Entendamos que estas miserias no son recientes. Se agravaron por la educación paupérrima que se imparte en las escuelas públicas, desde mediados del siglo XX, fruto de profesores inadecuadamente preparados, la pésima infraestructura de los centros educativos, los contenidos que se imparten desfazados con la realidad y los presupuestos diminutos.
Sumemos a ello las consecuencias de la transculturización que vive el país durante los últimos 70 años, por la migración del Ande y la Amazonía a las ciudades de costa. En 1950 el 73 % de la población vivía en zonas rurales, hoy apenas el 23 %.

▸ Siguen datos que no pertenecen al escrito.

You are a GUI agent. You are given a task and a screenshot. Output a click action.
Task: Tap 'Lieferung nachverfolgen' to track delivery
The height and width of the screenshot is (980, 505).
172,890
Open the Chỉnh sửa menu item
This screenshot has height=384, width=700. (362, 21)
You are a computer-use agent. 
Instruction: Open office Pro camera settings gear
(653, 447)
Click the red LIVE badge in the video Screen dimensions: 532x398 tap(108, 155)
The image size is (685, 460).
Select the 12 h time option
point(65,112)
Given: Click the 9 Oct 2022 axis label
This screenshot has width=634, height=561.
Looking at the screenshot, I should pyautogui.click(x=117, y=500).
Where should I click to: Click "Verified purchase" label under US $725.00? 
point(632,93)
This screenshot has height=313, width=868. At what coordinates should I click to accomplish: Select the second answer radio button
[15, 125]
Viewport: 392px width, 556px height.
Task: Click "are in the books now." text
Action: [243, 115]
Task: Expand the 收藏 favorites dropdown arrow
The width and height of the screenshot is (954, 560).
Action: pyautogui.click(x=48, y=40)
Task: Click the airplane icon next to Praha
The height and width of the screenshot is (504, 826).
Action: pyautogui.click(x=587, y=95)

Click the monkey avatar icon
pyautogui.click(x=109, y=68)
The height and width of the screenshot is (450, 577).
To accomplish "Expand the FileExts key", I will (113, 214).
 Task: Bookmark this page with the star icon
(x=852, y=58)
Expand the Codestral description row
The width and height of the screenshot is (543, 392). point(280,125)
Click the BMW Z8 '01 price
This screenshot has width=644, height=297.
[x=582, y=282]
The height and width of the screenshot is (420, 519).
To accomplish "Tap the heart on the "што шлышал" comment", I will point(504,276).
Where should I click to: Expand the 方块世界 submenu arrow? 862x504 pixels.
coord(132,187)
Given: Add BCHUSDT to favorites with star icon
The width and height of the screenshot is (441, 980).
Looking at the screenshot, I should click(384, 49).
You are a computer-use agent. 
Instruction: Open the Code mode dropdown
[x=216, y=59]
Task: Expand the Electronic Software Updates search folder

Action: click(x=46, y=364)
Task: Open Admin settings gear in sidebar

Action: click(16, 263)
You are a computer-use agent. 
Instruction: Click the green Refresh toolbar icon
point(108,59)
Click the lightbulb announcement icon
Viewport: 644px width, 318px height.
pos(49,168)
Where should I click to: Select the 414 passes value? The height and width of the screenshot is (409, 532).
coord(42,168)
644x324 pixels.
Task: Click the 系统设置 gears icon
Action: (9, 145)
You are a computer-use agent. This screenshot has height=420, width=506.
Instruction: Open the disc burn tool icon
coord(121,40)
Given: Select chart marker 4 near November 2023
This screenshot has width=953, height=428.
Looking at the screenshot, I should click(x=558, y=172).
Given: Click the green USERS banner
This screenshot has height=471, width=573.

Analizando algunos rasgos de la población que soporta carcelería, tenemos, por ejemplo, que el 20 % no culminó estudios primarios, el 73 % se crio en hogares que priorizaron el alcohol, las drogas y la violencia física. Y el 24 % no conoció a su progenitor varón.
La señora Fujimori ha esbozado la posible construcción de 4 centros penitenciarios, pero el hacinamiento es sólo una arista del problema, considerando que el 64 % de los delitos cometidos por la población encarcelada están asociados al robo, hurto, el sexo y las drogas.
Todos ellos, delitos sociales derivados de la ausencia de valores en la crianza de nuestra niñez. Un tema que involucra a los padres, a los profesores, al estado y a la sociedad valorativa de nuestro querido Perú. Esta crisis tan compleja y profunda demanda la participación no sólo emocional de todo el pueblo valorativo.
El crecimiento de la delincuencia en el país se multiplica vertiginosamente. En los últimos 16 años la población en los penales ha subido 2.2 veces. Y en Arequipa, en los últimos 36 años se ha incrementado en 3.8 veces. El Estado deber priorizar la creación de universidades pedagógicas de primer nivel y acoger en ellas a los estudiantes más brillantes que egresen de la secundaria, concediéndoles, luego, buenas remuneraciones. Salvemos a nuestro país.